どちらも一長一短なので、自分に合った方はどちらか?考えて選ぶと良いですよ。

BTOパソコンについてはこのサイトでも紹介しているので是非参考にしてみてくださいね。

BTOパソコンメーカーのクリエイター向けPCブランド比較

まとめ

コロナの大流行で漫画界もイラストレーター界もアナログ関係にはジワジワと被害が出てきています。デジタルに切り替えるなら今!新しい画材だと思って、思い切って飛び込めば、今後末永くお仕事を続けるためにきっと役に立ちます。
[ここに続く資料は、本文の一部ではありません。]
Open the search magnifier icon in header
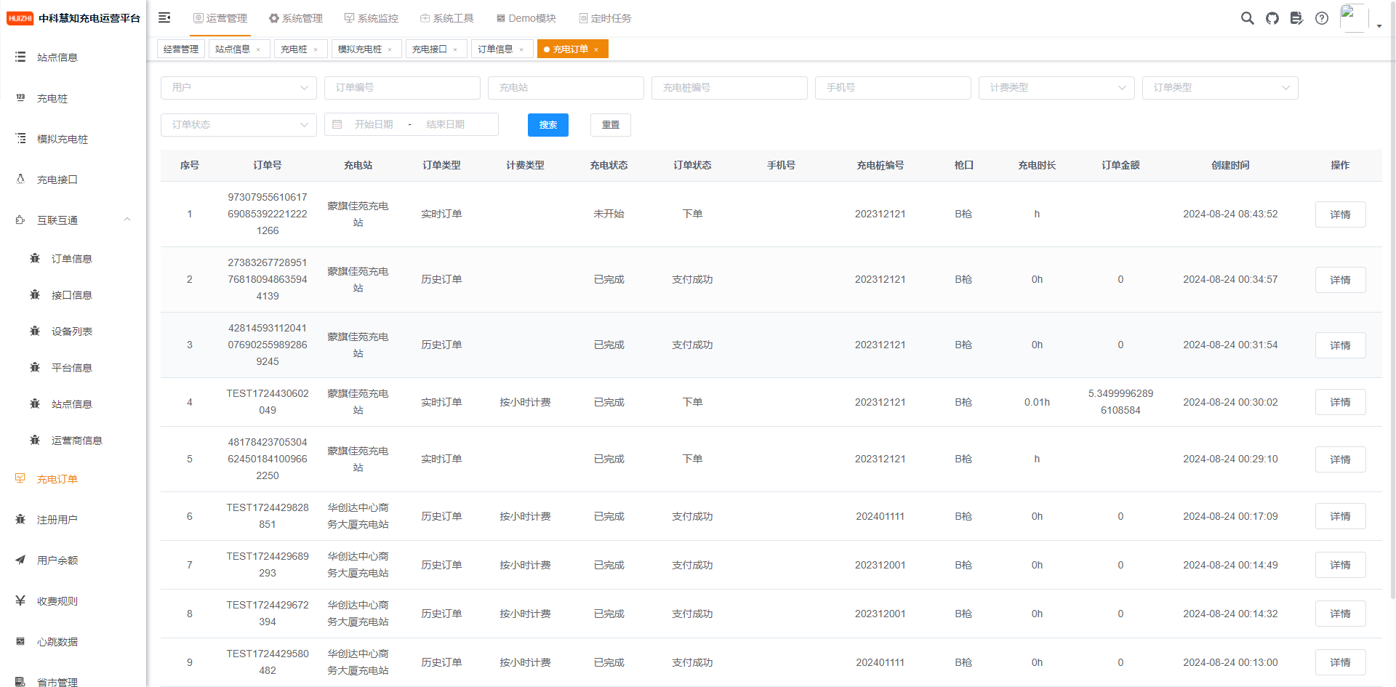Screen dimensions: 1396x687 (1248, 18)
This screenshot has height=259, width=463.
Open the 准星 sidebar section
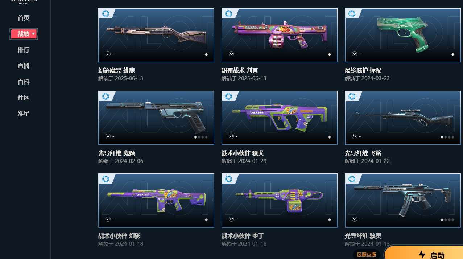click(x=24, y=114)
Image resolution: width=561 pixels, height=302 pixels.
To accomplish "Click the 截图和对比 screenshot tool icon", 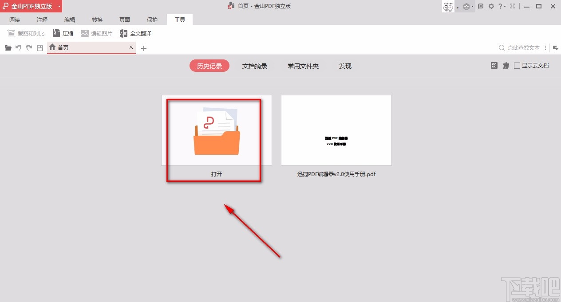I will tap(11, 33).
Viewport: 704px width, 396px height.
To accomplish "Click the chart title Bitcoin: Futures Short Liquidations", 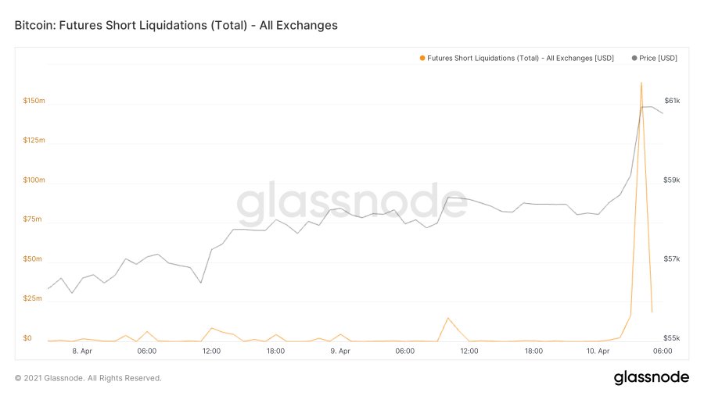I will pos(176,25).
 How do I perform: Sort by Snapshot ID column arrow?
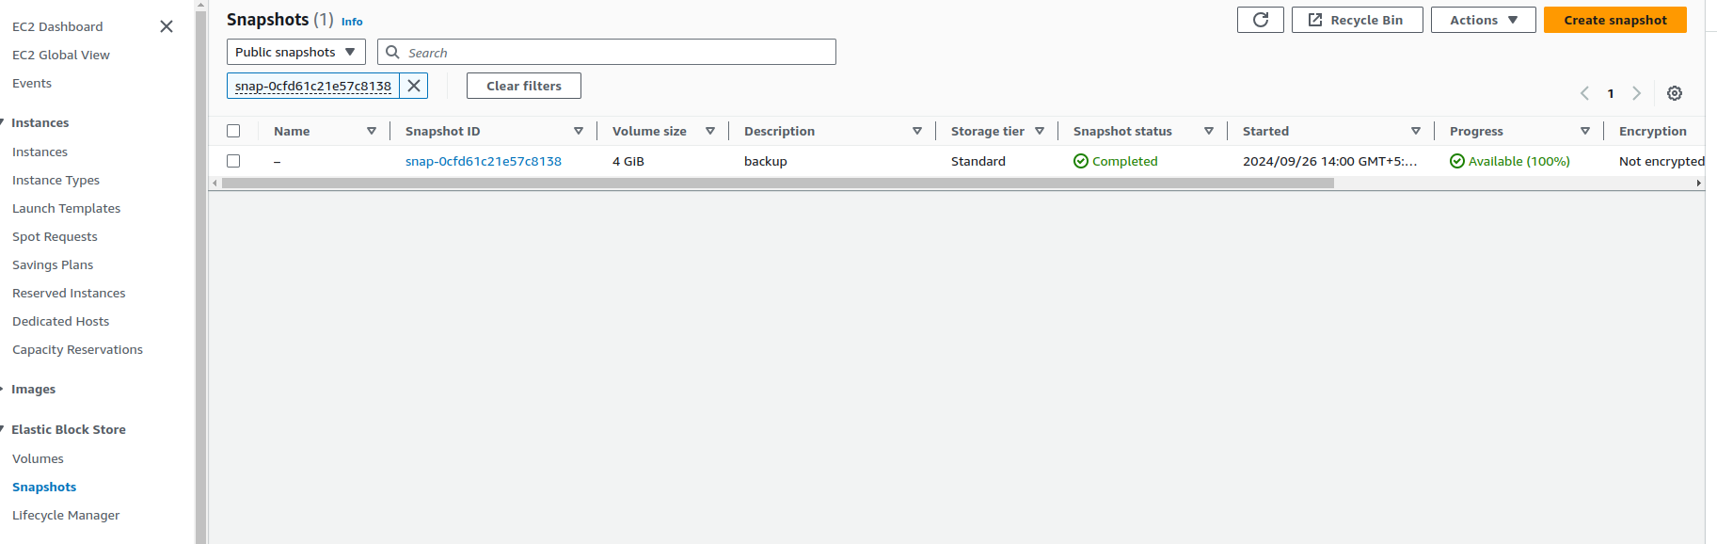[578, 131]
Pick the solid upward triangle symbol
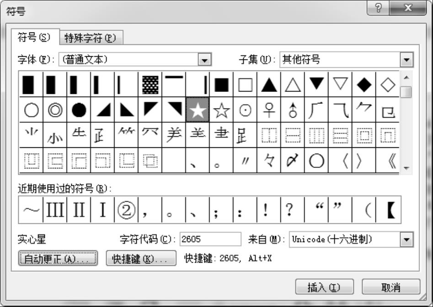 [269, 85]
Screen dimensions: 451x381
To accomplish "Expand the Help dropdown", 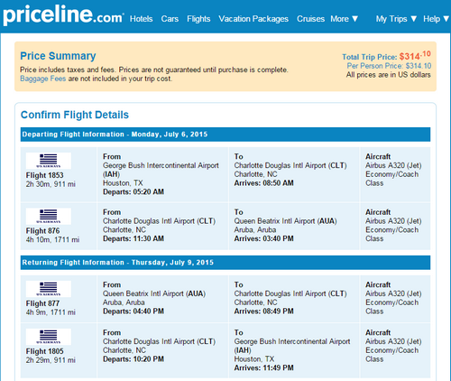I will pos(436,19).
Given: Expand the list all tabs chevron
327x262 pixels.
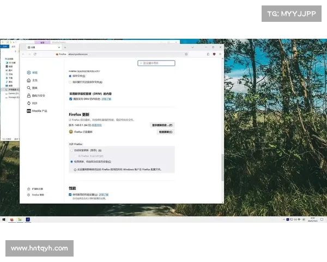Looking at the screenshot, I should (x=192, y=47).
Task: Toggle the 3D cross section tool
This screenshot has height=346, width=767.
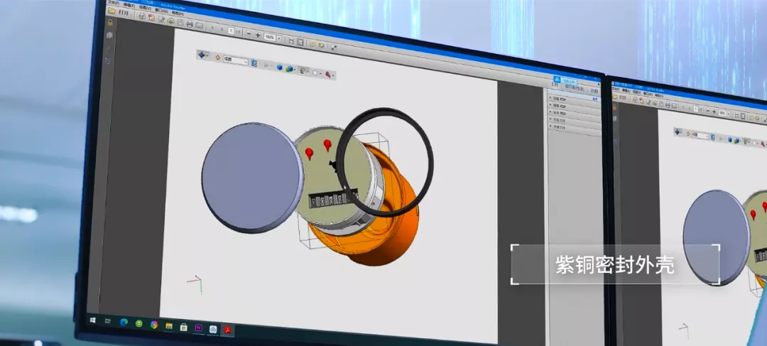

慣れるまでには時間もかかるので、足踏みせずに早めに飛び込んじゃいましょう。あまり考えたくはありませんが、モタモタしているうちに、アナログ関係に致命的なダメージがきてしまうかもしれません……。そうなる前に、今からでも練習しておくと良いですよ。

コンピューターが苦手だったり、デジタルに切り替えてもアナログのような気軽さが欲しいならiPad Pro。どんなに大きなイラストもページ数の多い漫画原稿もサクサク快適に描きたいならBTOパソコンがおすすめ。

自分にピッタリの環境がデジタルでも出来ると良いですね。